# Records supplied

· · · ·

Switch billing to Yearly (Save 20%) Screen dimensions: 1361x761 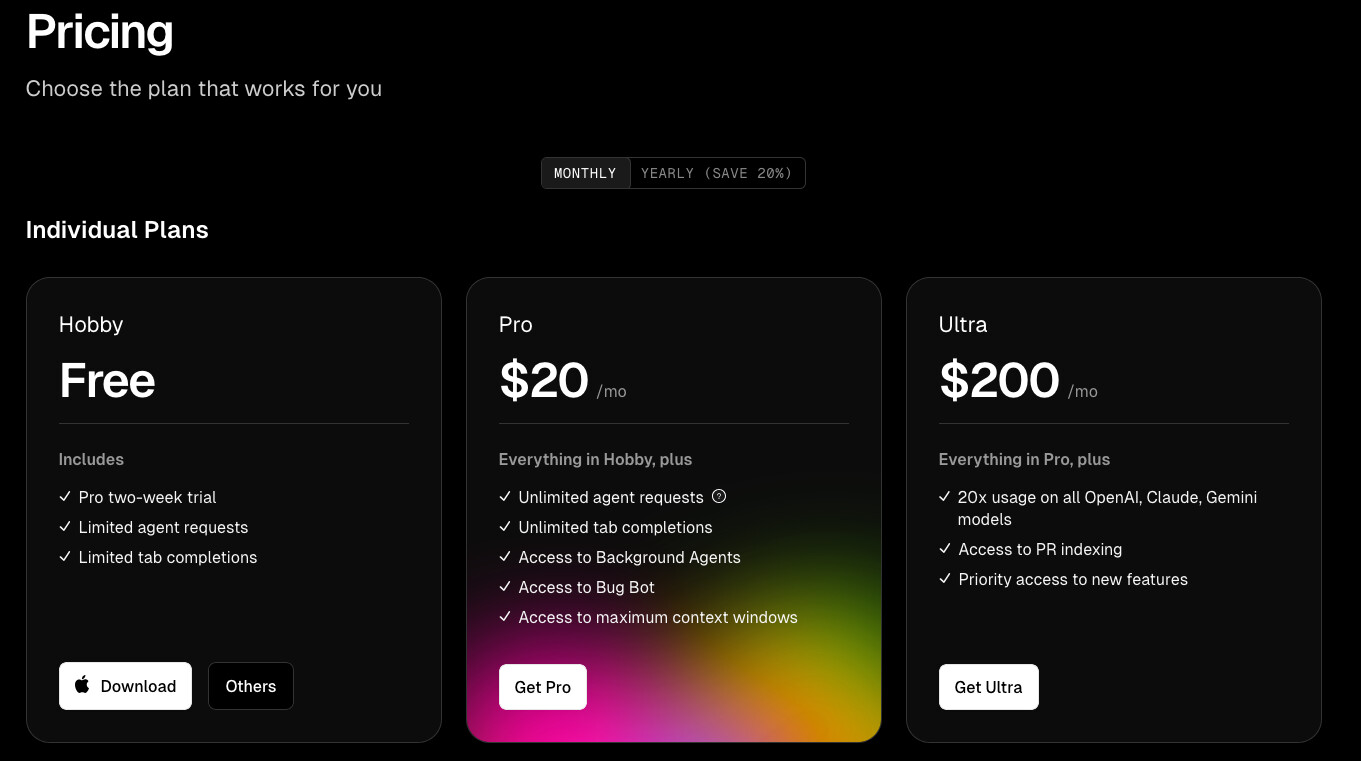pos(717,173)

· · · ·

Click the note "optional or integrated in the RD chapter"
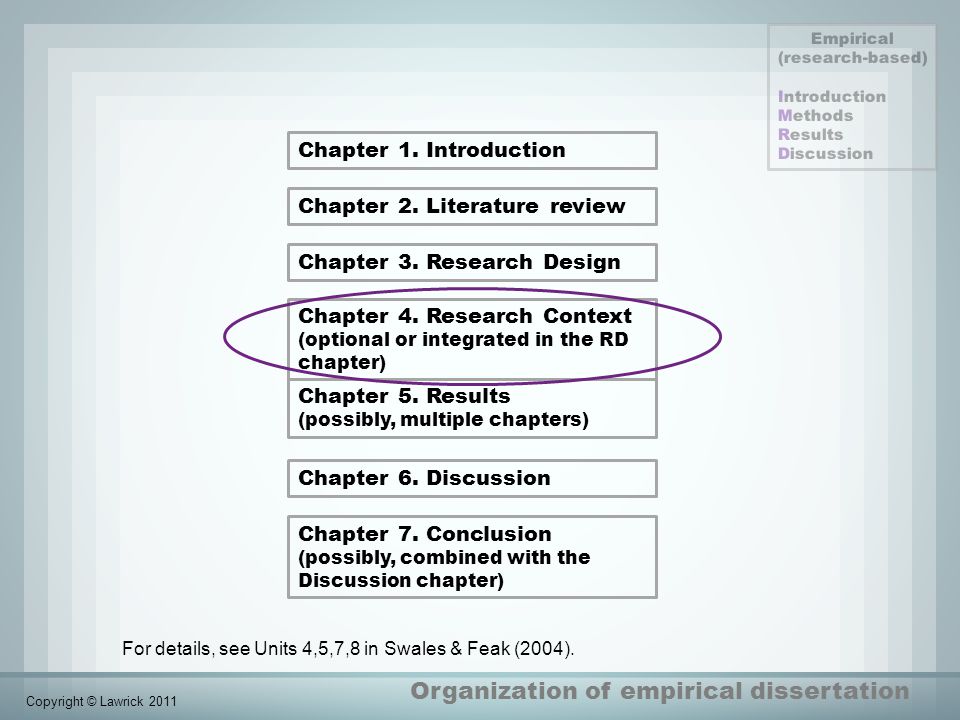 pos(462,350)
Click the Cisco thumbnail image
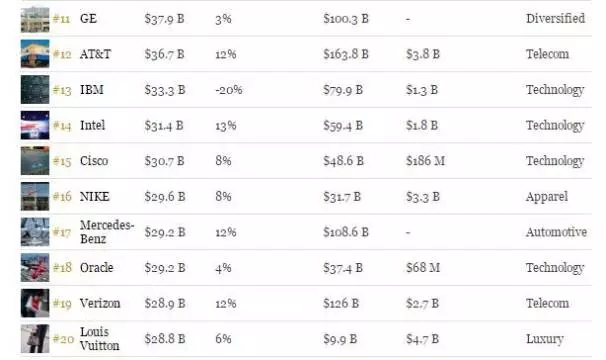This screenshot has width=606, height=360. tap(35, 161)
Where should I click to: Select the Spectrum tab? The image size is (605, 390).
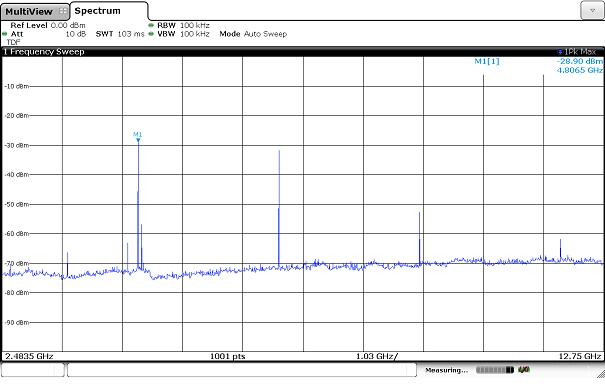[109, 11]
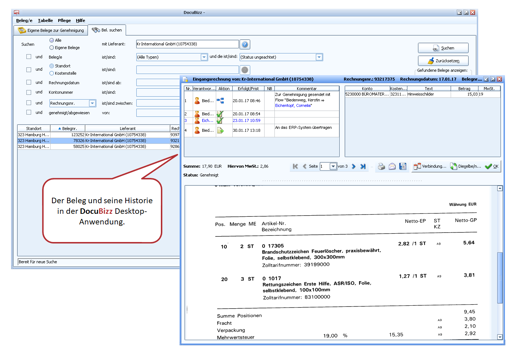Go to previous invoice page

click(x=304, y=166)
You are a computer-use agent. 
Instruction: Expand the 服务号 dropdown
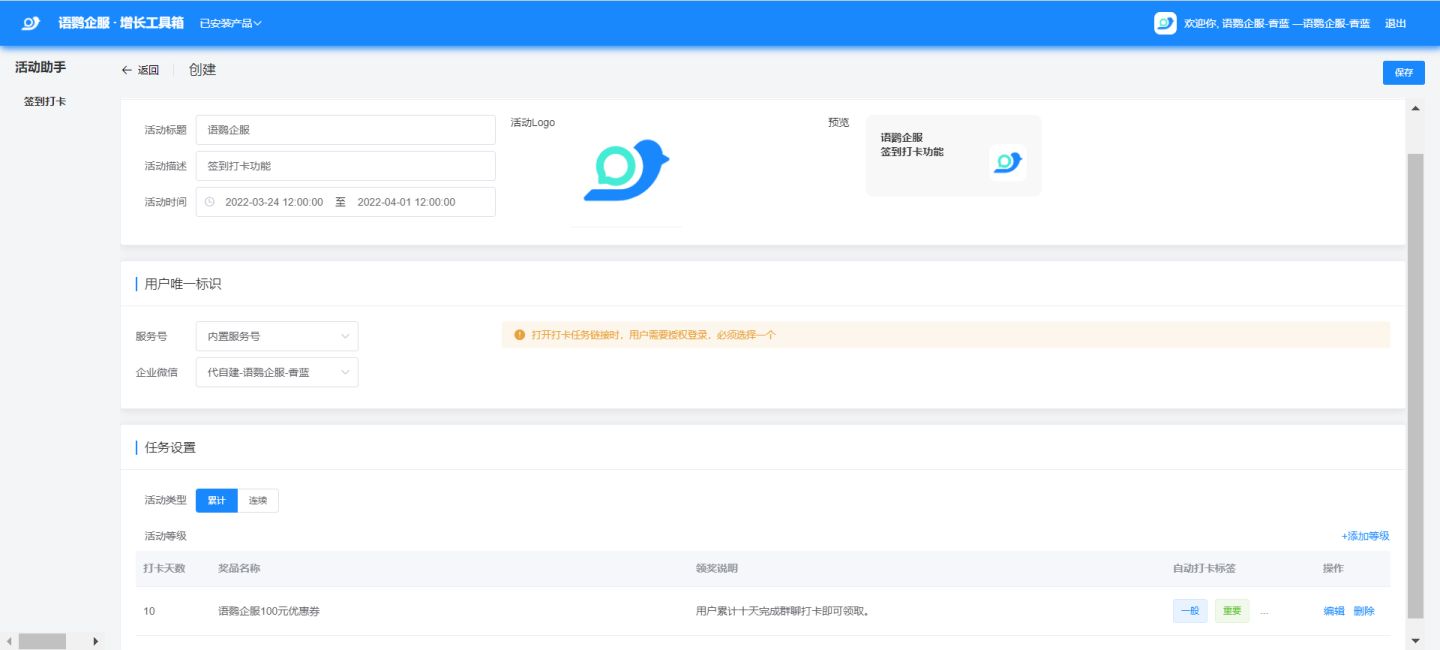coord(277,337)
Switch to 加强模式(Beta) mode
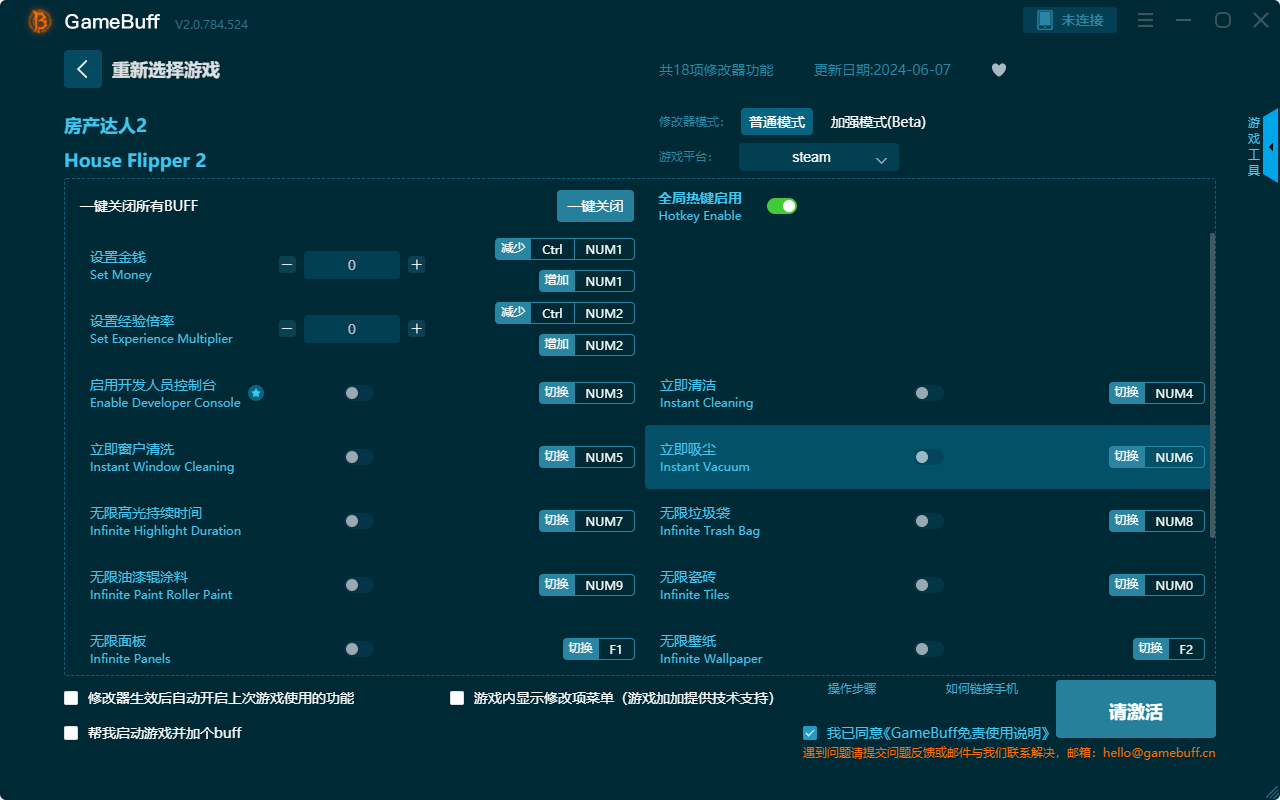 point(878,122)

· · · ·

# Problem to work on
Return word for word the lines of the listing above, starting at the line with "Click the Cisco thumbnail image" and ending at the line with "You are a computer-use agent.", both included. Pictures do not belong in the copy.

# Expected answer
Click the Cisco thumbnail image
This screenshot has width=606, height=360. tap(35, 161)
Where should I click to: Select the Spectrum tab? The image size is (605, 390).
[109, 11]
Go to previous invoice page

click(x=304, y=166)
You are a computer-use agent. 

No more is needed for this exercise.